During the 2010 election cycle, according to Amanda Terkel, “Walker received $43,000 from the Koch Industries PAC, his second-largest contribution. The PAC also gave significantly to the Republican Governors Association, which in turn helped out Walker considerably in his race. Koch also contributed $6,500 to support 16 Republican legislative candidates in the state…The Koch-funded group Americans for Prosperity has also been standing with Walker throughout his budget battles, busing in Tea Party activists and launching the site, Stand With Walker. After the election, Walker and other Republican governors received guidance from the American Legislative Exchange Council, a group that is also funded by Koch dollars and has pushed anti-union measures.”
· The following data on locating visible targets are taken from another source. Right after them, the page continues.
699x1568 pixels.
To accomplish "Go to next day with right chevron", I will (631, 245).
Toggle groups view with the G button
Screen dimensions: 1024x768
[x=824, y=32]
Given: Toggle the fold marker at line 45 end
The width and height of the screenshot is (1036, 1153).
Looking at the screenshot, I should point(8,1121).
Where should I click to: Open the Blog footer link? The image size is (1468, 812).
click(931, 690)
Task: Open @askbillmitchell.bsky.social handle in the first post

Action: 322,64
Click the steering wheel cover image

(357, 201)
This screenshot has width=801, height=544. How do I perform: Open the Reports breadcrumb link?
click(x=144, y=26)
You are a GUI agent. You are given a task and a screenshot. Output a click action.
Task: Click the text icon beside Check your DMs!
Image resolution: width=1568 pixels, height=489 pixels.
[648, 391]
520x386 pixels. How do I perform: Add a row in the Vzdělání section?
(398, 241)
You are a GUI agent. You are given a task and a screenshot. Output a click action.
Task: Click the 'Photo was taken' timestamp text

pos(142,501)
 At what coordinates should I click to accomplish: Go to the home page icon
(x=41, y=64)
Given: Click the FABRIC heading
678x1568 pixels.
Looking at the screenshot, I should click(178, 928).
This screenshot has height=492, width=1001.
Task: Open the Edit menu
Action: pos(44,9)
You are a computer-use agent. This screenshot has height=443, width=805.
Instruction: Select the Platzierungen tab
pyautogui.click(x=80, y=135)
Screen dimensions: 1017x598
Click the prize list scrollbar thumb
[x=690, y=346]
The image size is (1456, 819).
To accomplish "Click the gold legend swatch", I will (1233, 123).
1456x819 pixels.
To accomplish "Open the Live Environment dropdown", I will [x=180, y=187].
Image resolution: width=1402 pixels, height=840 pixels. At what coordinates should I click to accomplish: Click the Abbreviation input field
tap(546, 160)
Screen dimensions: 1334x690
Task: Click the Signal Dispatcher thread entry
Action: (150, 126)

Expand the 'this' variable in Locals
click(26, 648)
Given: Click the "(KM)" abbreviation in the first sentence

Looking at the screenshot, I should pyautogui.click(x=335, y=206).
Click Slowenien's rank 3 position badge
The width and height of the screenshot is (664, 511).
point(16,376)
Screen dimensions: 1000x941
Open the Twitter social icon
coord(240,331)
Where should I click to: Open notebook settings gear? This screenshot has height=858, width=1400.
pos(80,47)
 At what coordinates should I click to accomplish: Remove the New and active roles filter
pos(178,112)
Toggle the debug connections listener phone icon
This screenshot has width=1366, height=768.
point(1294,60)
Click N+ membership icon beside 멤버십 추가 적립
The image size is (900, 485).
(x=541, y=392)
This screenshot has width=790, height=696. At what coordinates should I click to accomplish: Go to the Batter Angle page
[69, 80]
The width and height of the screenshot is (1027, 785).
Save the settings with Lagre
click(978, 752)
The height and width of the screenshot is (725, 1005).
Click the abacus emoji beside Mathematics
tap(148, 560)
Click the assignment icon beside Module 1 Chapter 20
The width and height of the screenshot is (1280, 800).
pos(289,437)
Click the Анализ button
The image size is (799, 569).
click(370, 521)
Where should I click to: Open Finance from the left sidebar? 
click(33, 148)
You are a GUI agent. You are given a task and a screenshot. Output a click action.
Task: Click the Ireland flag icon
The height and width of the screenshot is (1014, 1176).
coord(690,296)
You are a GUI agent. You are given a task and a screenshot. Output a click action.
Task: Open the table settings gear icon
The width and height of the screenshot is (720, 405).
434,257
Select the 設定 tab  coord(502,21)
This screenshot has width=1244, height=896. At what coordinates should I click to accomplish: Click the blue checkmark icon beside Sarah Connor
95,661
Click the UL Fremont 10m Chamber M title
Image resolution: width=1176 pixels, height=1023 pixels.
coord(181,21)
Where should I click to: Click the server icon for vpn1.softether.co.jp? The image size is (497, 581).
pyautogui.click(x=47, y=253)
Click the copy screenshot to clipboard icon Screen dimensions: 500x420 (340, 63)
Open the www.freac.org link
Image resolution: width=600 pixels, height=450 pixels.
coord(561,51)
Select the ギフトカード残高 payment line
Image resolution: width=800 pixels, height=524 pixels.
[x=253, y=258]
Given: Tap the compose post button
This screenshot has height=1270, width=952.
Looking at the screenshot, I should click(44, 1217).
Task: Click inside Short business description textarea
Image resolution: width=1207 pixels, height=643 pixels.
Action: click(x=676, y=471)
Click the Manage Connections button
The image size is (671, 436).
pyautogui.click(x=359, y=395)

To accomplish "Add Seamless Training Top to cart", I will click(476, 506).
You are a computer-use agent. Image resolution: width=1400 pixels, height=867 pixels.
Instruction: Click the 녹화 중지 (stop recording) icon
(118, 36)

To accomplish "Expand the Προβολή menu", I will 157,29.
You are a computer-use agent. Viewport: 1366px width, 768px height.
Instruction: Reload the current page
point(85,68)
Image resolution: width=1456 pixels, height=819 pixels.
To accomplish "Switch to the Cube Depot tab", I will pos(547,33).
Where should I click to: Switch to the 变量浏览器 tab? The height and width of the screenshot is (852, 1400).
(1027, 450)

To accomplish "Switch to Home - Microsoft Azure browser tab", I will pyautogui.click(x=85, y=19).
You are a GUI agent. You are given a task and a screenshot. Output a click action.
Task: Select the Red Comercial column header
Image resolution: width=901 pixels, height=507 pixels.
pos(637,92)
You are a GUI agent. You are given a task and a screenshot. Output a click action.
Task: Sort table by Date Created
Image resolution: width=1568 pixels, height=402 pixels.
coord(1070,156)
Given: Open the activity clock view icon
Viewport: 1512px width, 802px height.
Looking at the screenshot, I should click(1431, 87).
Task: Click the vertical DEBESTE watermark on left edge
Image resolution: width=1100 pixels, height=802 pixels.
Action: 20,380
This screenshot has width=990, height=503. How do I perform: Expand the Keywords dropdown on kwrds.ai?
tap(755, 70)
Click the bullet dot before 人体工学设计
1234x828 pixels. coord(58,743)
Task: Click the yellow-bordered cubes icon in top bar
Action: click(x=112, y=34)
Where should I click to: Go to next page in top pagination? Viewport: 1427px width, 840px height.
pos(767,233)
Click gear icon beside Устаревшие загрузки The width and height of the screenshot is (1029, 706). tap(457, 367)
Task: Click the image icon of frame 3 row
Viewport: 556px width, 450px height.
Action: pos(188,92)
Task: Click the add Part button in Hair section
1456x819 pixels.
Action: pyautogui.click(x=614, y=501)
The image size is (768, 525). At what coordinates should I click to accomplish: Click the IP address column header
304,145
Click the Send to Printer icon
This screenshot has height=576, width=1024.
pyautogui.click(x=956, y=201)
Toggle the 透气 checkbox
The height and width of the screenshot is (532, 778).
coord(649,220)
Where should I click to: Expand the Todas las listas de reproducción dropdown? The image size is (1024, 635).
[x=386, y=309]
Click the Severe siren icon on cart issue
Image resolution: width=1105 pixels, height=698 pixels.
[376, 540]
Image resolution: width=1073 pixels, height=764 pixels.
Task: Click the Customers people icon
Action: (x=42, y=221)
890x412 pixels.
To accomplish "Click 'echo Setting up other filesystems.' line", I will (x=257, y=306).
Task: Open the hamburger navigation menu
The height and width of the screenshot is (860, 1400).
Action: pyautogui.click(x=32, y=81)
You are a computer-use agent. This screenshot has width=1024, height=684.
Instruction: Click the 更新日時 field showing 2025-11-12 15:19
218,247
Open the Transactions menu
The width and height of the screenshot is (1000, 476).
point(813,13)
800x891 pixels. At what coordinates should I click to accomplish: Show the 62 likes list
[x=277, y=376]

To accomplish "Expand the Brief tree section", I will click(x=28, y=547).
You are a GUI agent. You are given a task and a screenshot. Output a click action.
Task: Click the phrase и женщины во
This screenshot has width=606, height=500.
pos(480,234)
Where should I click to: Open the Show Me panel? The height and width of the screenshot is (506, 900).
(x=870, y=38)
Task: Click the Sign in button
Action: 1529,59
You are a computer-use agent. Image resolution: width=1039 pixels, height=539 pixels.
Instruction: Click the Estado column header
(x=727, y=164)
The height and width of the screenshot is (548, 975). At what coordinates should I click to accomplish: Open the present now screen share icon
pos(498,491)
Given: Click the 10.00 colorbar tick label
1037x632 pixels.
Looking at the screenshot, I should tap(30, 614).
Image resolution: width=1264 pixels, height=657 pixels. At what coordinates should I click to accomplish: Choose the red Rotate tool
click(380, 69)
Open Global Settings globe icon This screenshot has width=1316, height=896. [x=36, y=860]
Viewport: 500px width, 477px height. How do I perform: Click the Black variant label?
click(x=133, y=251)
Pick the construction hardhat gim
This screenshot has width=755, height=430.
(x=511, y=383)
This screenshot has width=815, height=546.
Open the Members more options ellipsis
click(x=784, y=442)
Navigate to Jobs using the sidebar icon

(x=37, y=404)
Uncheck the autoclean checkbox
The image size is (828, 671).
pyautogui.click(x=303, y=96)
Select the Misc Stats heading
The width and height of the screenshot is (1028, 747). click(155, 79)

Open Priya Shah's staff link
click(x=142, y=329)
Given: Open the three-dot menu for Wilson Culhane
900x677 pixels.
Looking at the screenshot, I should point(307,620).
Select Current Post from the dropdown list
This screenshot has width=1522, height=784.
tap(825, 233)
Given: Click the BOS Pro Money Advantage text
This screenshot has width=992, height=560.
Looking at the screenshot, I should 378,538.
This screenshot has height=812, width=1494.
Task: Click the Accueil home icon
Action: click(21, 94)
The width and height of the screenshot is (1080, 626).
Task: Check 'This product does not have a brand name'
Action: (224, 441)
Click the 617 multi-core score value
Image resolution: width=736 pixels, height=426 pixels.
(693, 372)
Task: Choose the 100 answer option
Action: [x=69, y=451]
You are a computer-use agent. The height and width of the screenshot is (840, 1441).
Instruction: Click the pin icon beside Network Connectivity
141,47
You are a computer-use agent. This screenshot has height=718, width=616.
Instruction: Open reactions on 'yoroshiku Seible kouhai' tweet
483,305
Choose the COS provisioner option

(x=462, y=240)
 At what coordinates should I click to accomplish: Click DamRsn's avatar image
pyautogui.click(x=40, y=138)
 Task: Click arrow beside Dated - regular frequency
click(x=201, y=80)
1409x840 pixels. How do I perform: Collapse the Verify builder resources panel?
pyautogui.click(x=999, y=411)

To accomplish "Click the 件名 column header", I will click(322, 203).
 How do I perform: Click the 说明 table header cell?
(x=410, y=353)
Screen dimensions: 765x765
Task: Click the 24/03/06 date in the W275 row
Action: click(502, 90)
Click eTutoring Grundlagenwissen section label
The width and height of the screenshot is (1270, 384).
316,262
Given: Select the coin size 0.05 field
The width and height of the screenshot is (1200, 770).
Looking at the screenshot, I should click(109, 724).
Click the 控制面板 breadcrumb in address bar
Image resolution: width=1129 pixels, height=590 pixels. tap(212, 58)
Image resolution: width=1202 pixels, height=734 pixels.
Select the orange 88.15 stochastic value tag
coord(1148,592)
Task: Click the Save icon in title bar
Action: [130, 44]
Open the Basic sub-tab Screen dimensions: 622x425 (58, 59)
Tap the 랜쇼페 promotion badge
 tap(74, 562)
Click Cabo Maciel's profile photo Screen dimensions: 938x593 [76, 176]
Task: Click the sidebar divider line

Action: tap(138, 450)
Thus it should come as no surprise that Tim Phillips, President of Americans for Prosperity was in Madison this past weekend attempting to rally support for Scott Walker’s besieged administration. As it turns out Phillips’ organization is a major recipient of the financial largesse of David and Charles Koch, having received $40 Million dollars from the brothers last year. That’s close to a sixfold increase over the budget that Americans for Prosperity had just three years ago. According to Eric Lipton, reporter for the New York Times, the Koch brothers laid their groundwork in Wisconsin long before the first protestor held up a sign in Madison. To wit: “Even before the new governor was sworn in last month, executives from the Koch-backed group had worked behind the scenes to try to encourage a union showdown, Mr. Phillips said in an interview on Monday…We thought it was important to do… adding that his group is already working with activists and state officials in Indiana, Ohio and Pennsylvania to urge them to take similar steps to curtail union benefits or give public employees the power to opt out of unions entirely.” From the aforementioned, it is more than obvious that the Koch brothers and their fellow travelers have an agenda that goes far beyond the bottom line of state budgets and aims at the very institutional integrity of unions, as we know them. Why else would they be concerned with issues such as an employee being able to opt out of their membership or the desire to force a showdown?

The motives of the Koch brothers are more than amply clear as is the actions taken on their behalf by their operatives, both elected and paid, now at work in Wisconsin and across the Midwest. Their can be no denying that the Koch brothers have a political agenda designed to reshape the American economic landscape into one in which unions no longer exist. When one considers the money invested and the macro-political issues that transcend the mundane economics of state budgets, one can only wonder once again about to what degree the Tea Party Movement and it’s followers have been had by the political pros who have received a greatly enhanced degree of power and influence as a result of the 2010 elections and the money they invested therein.